* [STUDY TEXT]:
-*-
Transforming Nature-based Solutions

Seminar followed by Q&A and drinks – all welcome

Nature-based Solutions (NbS) are increasingly hailed as a means of tackling climate and biodiversity crises while benefiting society. Yet they’re often reduced to carbon-offset schemes or narrowly focused projects, overlooking their power for deeper systemic change. In this talk, I will explore how Western ecological science and Indigenous and Local Knowledge (ILK)—grounded in core values of relationality, reciprocity, responsibility, and redistribution—can unlock NbS’ transformative potential. Drawing on these worldviews, I will discuss how holistic measures, genuine community empowerment, and the reorientation of economic priorities toward stewardship can help NbS catalyse lasting social and ecological transformation rather than merely delivering incremental gains.

Nathalie Seddon is Professor of Biodiversity and Founding Director of the Nature-based Solutions Initiative in the Departments of Biology and Geography (Smith School for Enterprise and the Environment) at the University of Oxford. She is also Director of the Agile Initiative, member of the leadership team of the Leverhulme Centre for Nature Recovery, and is a Senior Research Fellow at Wadham College.

In 2021, she co-founded the Oxford University Social Venture, Nature-based Insights Ltd, of which she is non-executive Director.
-*-
Stored records
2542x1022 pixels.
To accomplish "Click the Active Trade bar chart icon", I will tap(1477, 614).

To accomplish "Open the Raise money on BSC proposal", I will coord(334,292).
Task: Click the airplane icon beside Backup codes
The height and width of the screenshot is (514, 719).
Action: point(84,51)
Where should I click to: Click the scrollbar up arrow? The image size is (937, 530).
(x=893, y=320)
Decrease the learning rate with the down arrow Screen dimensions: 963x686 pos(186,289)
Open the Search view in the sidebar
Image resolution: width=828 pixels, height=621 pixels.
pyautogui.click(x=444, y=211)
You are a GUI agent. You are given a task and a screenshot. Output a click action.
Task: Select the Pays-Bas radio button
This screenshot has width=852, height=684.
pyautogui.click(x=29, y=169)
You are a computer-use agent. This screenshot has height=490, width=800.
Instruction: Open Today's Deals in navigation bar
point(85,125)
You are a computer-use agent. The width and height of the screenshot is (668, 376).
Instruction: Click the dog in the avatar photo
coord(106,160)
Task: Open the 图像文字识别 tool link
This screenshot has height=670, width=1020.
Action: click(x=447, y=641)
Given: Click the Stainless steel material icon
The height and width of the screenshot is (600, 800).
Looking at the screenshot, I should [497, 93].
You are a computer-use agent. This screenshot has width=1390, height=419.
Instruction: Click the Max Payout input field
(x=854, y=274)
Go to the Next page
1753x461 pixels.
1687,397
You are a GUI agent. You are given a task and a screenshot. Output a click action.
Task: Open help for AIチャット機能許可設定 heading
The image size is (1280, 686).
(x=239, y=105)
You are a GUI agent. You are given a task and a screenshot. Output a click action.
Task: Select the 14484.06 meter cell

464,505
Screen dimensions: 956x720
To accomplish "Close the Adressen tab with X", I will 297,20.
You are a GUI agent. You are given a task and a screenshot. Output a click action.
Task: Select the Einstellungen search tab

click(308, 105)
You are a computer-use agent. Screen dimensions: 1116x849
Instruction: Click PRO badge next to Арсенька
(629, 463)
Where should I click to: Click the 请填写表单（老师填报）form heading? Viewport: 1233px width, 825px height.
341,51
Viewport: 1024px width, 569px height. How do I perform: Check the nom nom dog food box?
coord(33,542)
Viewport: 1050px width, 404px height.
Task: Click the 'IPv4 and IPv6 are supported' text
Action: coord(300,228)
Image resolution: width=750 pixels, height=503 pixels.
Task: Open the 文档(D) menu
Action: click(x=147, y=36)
-*-
Please carry on the seminar announcement about transforming Nature-based Solutions, picking up right after its last sentence.

* [EXERCISE RESPONSE]:
Nathalie trained as an evolutionary ecologist at Cambridge University and has over 25 years of research experience in a range of ecosystems across the globe. As a University Research Fellow of the Royal Society, she developed broad research interests in understanding the origins and maintenance of biodiversity and its relationship with global change. Her work now focuses on the role of nature-based solutions in social and ecological flourishing, and how to increase the influence of robust biodiversity science as well as traditional knowledge on the design and implementation of climate and development policy.

The Leverhulme Centre for Nature Recovery and Biodiversity Network are interested in promoting a wide variety of views and opinions on nature recovery from researchers and practitioners. The views, opinions and positions expressed within this lecture are those of the author alone, they do not purport to reflect the opinions or views of the Leverhulme Centre for Nature Recovery/Biodiversity Network, or its researchers.